天極峰的弟子,被外人稱為天選之子,每一個拿出來都是修仙界響當當的人物,這群修為遠超同齡人的弟子,可不止是天資好而已,聽說他們都是日夜不休地修煉的。

以前幾次見到寒乾,木澍濡也能感受到他對於弱者和不努力修煉的人的厭惡。

小時候因為沒學會禦劍,小馬都被他打死了。

第一次進秘境的時候,也被他說沒實力了。

現在怎麼就不一樣了呢?

他最好?

這話怎麼聽怎麼奇怪,怎麼聽都不像是寒乾會說的話。

“唔唔!”很奇怪,有點傻。

木澍濡笑了笑,傻?那也不至於吧,“唔唔膽子也大了,敢說寒乾傻,你以前不是也很怕他的嗎?”

“唔唔!”

“你看看小木,小木一點都不怕他。”

他們說說笑笑,走了大半個時辰才看到那棵桃花樹。

好久不見,再一次看到古樹,木澍濡眼裡依舊是驚豔,古樹無言,綻放著幽香,如雲如蓋的鮮花給人感覺的不是熱鬨,反而讓人呼吸變緩,心靜神寧。
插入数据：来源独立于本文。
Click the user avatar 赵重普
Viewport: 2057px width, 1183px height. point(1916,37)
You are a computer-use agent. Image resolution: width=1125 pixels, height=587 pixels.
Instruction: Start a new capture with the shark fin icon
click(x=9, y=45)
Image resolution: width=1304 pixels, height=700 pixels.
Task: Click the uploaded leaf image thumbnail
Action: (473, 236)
但不是所有人都能安靜地欣賞這樣的美景,古樹邊兩隊人馬正劍拔弩張,氣氛緊繃,一觸即發。

木澍濡忽然在秘境中看到這麼一群人有點懵。

他都習慣偌大的秘境中隻有他一個人了,一下看到這麼多,還沒反應過來。

劍拔弩張的兩隊人看到他也有點恍惚。

他們都在秘境中提心吊膽,生怕被偷襲,被殺人奪寶,還要一刻不放鬆地尋找珍寶,一直緊繃著心弦。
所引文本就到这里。